*** SUPPLIED RECORDS Section Begins ***
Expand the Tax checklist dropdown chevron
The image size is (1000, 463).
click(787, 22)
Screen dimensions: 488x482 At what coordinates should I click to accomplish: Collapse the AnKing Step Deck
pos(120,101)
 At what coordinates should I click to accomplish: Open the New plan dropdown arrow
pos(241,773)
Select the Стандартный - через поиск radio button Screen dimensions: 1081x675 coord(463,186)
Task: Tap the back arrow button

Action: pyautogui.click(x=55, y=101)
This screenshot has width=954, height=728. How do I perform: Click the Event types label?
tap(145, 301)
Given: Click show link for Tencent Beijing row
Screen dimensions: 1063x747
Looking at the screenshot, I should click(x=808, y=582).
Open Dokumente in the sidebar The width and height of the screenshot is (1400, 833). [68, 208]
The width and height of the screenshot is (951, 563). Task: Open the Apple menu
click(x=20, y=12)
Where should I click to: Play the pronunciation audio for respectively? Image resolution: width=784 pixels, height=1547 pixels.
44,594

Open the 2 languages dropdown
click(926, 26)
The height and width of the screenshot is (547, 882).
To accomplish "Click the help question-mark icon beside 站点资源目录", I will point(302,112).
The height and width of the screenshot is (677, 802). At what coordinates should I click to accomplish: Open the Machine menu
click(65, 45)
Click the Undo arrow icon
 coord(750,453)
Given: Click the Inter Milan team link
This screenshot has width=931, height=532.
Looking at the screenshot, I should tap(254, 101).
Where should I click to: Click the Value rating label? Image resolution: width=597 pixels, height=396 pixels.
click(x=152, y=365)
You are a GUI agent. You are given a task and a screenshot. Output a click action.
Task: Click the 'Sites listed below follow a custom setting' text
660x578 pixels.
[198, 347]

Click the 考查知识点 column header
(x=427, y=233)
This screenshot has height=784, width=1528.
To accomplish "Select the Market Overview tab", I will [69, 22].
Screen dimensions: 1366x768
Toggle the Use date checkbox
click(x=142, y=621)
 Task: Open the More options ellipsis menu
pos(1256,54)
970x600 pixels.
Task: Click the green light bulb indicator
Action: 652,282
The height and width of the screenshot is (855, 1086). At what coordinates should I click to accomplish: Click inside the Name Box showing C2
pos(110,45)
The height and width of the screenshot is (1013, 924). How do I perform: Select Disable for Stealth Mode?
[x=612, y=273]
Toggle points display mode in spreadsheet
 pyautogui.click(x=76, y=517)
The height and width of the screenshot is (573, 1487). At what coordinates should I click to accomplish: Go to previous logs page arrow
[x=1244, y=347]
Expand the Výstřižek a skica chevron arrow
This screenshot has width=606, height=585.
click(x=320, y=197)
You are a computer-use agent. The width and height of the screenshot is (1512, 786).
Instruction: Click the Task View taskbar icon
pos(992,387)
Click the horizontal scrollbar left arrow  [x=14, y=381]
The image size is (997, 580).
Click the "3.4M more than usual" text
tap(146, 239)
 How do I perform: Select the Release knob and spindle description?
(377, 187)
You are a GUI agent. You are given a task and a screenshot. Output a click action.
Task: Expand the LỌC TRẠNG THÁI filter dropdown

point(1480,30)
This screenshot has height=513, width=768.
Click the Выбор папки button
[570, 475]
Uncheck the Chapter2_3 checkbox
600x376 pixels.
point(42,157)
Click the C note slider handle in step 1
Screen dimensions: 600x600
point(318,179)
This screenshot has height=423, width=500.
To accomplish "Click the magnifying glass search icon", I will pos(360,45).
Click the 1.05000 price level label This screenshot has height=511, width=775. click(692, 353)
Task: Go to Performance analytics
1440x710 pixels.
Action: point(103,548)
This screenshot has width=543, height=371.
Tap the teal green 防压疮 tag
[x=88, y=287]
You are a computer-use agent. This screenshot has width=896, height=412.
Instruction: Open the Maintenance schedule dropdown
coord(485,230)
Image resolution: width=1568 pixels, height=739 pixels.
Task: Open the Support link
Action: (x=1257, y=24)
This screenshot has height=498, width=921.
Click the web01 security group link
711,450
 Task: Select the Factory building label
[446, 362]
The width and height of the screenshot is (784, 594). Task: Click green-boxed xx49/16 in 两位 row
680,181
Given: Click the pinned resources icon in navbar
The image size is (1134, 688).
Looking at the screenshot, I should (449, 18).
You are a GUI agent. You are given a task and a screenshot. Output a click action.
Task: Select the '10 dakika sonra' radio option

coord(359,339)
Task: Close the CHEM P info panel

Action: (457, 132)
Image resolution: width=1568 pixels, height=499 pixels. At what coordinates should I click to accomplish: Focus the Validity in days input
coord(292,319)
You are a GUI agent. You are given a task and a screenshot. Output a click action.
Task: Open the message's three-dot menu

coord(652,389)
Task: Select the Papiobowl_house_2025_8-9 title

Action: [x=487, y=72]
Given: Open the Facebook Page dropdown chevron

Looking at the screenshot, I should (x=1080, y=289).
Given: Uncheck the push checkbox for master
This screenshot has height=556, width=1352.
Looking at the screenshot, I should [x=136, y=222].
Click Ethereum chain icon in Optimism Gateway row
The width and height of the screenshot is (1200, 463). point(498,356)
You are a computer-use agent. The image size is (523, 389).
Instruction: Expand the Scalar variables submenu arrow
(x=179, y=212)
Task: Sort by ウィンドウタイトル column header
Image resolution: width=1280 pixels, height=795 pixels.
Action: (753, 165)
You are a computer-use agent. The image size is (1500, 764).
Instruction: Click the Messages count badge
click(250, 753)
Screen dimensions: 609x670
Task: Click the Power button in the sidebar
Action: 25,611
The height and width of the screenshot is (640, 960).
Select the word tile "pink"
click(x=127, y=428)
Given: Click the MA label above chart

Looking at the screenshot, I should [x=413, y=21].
*** SUPPLIED RECORDS Section Ends ***
WHAT YOU NEED TO DO:
Of all the entries above, output exactly the lines between the one holding "The height and width of the screenshot is (1013, 924)." and the one holding "You are a computer-use agent. This", inclusive.

RESULT:
The height and width of the screenshot is (1013, 924). How do I perform: Select Disable for Stealth Mode?
[x=612, y=273]
Toggle points display mode in spreadsheet
 pyautogui.click(x=76, y=517)
The height and width of the screenshot is (573, 1487). At what coordinates should I click to accomplish: Go to previous logs page arrow
[x=1244, y=347]
Expand the Výstřižek a skica chevron arrow
This screenshot has width=606, height=585.
click(x=320, y=197)
You are a computer-use agent. The width and height of the screenshot is (1512, 786).
Instruction: Click the Task View taskbar icon
pos(992,387)
Click the horizontal scrollbar left arrow  [x=14, y=381]
The image size is (997, 580).
Click the "3.4M more than usual" text
tap(146, 239)
 How do I perform: Select the Release knob and spindle description?
(377, 187)
You are a GUI agent. You are given a task and a screenshot. Output a click action.
Task: Expand the LỌC TRẠNG THÁI filter dropdown

point(1480,30)
This screenshot has height=513, width=768.
Click the Выбор папки button
[570, 475]
Uncheck the Chapter2_3 checkbox
600x376 pixels.
point(42,157)
Click the C note slider handle in step 1
Screen dimensions: 600x600
point(318,179)
This screenshot has height=423, width=500.
To accomplish "Click the magnifying glass search icon", I will pos(360,45).
Click the 1.05000 price level label This screenshot has height=511, width=775. click(692, 353)
Task: Go to Performance analytics
1440x710 pixels.
Action: point(103,548)
This screenshot has width=543, height=371.
Tap the teal green 防压疮 tag
[x=88, y=287]
You are a computer-use agent. This screenshot has width=896, height=412.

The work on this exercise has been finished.